(To-do list):
1 - Quote the meeting notes on ISO BMFF boxes word for word, from start to finish.
2 - Gather every line of the records that contains the string "height".

(Text to read):

Jer: Seems like an implementation detail
Matt: Some implementations may see 2 gigabytes as too large and couldn't skip
… We have quota exceeded mechansim. Just thinking through implementation based considerations
… In terms of API usage, there was one user-defined box, proposed by the BSF, but that source was unaware of pre-existing top level boxes they could have used, JS level parsing
Cyril: The unkn box is one I invented
… ISO BMFF recently introduced compressed boxes (gzip). The sidx can be replaced with !sdx, defined in ISO BMFF
Cyril: Let's discuss how to make the spec changes
… Should I open an issue for each problem, then a PR. Or propose a rewrite as a draft and review the whole thing?

(Dataset extract):
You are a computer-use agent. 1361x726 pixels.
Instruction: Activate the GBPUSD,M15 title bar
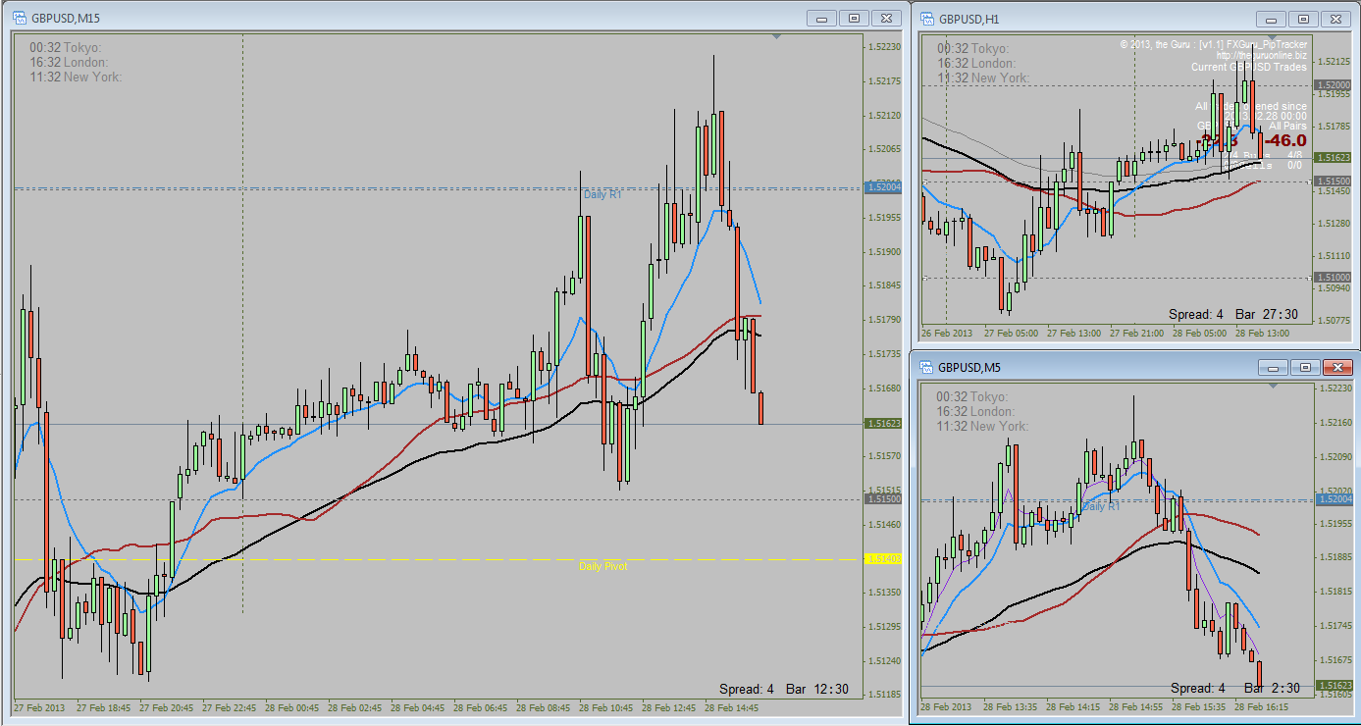(412, 18)
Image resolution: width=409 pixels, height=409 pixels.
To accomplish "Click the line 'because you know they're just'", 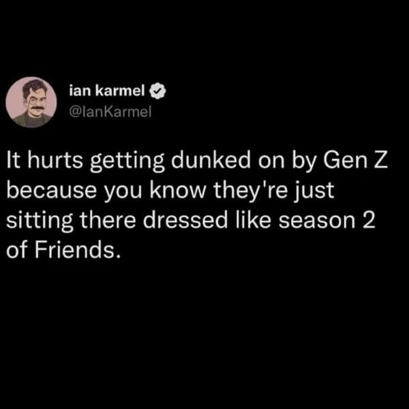I will click(x=170, y=191).
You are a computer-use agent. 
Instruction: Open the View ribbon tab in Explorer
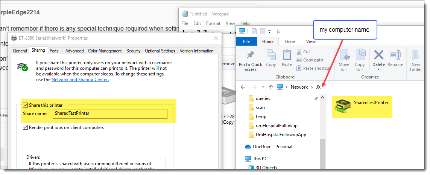pos(311,41)
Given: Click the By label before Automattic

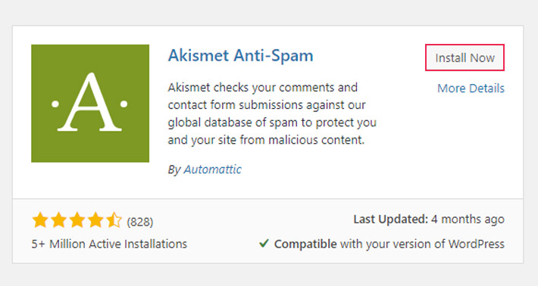Looking at the screenshot, I should (x=174, y=169).
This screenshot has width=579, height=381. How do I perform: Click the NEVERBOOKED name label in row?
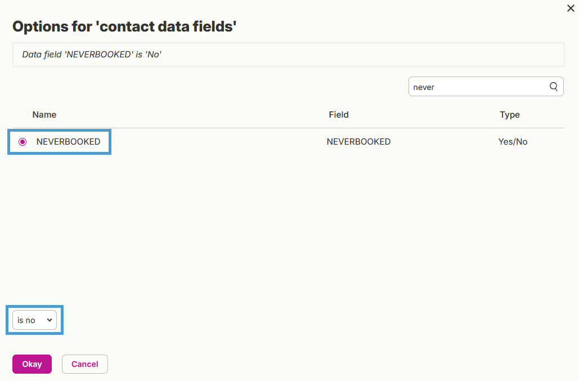68,142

(Task answers):
1 -
Jer: Seems like an implementation detail
Matt: Some implementations may see 2 gigabytes as too large and couldn't skip
… We have quota exceeded mechansim. Just thinking through implementation based considerations
… In terms of API usage, there was one user-defined box, proposed by the BSF, but that source was unaware of pre-existing top level boxes they could have used, JS level parsing
Cyril: The unkn box is one I invented
… ISO BMFF recently introduced compressed boxes (gzip). The sidx can be replaced with !sdx, defined in ISO BMFF
Cyril: Let's discuss how to make the spec changes
… Should I open an issue for each problem, then a PR. Or propose a rewrite as a draft and review the whole thing?

2 -
Image resolution: width=409 pixels, height=409 pixels.
This screenshot has width=579, height=381. How do I perform: Click the NEVERBOOKED name label in row?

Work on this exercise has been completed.